• **Work instructions**
Report how many lines in the records below hold the word "first". Add nothing to the number.

• **Data for review**

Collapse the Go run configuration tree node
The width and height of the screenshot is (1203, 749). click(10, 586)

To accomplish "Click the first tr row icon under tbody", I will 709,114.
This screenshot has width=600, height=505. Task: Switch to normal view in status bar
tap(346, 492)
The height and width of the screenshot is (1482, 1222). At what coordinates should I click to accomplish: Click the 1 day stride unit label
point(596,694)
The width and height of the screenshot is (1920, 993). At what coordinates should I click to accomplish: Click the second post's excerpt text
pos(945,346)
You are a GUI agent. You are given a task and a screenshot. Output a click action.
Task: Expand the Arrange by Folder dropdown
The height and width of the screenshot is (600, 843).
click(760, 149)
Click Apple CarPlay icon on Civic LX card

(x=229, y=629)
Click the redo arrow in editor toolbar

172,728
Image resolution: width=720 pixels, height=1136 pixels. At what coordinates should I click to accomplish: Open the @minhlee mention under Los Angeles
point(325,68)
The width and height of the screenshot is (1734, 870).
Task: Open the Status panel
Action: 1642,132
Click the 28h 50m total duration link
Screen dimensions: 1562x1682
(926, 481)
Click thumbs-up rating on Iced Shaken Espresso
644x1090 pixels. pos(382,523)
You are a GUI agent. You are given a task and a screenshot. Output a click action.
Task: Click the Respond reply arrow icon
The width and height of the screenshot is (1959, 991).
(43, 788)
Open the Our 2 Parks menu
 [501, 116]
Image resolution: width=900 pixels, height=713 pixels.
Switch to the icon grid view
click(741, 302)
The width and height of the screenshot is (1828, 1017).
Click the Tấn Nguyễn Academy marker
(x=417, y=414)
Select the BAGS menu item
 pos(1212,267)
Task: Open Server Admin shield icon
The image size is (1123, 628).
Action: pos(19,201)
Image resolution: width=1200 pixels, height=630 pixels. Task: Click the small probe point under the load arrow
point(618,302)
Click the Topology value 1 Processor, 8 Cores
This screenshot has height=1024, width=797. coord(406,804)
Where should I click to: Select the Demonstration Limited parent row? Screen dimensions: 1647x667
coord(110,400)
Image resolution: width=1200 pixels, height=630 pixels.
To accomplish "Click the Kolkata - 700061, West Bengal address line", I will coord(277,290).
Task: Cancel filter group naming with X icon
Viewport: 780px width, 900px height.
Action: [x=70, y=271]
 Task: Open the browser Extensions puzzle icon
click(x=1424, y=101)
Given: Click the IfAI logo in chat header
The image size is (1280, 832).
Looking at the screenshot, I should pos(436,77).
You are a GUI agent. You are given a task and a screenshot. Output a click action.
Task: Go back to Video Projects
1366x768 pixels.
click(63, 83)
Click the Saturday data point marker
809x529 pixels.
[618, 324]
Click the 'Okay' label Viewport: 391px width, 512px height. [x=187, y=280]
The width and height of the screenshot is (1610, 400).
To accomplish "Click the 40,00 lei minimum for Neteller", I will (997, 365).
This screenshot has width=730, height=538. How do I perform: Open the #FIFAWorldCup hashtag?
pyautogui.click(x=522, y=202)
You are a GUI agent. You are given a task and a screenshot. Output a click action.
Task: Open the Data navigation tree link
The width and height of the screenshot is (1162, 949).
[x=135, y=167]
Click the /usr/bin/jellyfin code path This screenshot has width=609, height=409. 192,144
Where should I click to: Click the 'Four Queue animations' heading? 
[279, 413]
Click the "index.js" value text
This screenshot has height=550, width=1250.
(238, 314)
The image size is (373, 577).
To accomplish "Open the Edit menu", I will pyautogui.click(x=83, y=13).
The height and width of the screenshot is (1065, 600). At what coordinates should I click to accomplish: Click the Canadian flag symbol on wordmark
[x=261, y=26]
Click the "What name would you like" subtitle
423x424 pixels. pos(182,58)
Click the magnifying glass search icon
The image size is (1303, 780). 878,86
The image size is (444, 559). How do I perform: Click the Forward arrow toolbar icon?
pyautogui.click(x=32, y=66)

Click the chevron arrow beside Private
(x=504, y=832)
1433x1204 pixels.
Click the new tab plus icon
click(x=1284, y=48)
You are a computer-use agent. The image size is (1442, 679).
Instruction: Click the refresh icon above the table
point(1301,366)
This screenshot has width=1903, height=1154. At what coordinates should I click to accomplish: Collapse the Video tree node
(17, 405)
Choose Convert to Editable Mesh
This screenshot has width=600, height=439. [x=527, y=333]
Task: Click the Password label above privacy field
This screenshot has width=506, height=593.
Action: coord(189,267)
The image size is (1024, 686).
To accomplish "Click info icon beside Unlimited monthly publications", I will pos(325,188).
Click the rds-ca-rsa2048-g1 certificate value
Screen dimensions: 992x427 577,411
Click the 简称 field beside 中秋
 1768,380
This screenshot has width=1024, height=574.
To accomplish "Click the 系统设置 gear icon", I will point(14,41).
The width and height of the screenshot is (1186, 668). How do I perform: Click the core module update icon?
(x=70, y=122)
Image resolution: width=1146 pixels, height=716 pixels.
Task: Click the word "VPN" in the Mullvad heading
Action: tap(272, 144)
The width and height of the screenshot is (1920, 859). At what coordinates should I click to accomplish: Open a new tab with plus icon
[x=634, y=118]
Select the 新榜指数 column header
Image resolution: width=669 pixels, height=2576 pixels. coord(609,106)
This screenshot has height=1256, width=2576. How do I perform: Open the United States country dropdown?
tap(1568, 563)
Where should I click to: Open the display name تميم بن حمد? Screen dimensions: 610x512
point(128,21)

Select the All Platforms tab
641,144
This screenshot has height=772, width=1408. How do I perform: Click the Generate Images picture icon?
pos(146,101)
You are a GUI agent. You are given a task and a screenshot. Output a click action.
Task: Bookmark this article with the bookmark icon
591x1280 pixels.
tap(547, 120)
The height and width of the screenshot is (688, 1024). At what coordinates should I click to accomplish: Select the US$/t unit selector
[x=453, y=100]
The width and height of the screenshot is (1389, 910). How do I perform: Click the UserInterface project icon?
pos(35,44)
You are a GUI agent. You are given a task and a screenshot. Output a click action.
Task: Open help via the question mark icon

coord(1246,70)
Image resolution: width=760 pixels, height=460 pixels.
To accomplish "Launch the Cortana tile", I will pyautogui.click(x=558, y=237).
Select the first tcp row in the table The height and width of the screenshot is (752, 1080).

• **Solved exercise**
2